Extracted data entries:
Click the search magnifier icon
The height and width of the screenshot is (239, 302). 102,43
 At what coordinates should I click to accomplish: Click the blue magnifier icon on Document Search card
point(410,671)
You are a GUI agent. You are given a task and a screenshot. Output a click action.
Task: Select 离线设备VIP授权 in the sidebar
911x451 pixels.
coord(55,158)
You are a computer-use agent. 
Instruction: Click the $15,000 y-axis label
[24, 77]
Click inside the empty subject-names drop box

STATED PROBLEM:
Please state how many lines in the material above contain the word "agent". Reply with the number alone.

THE RESULT:
2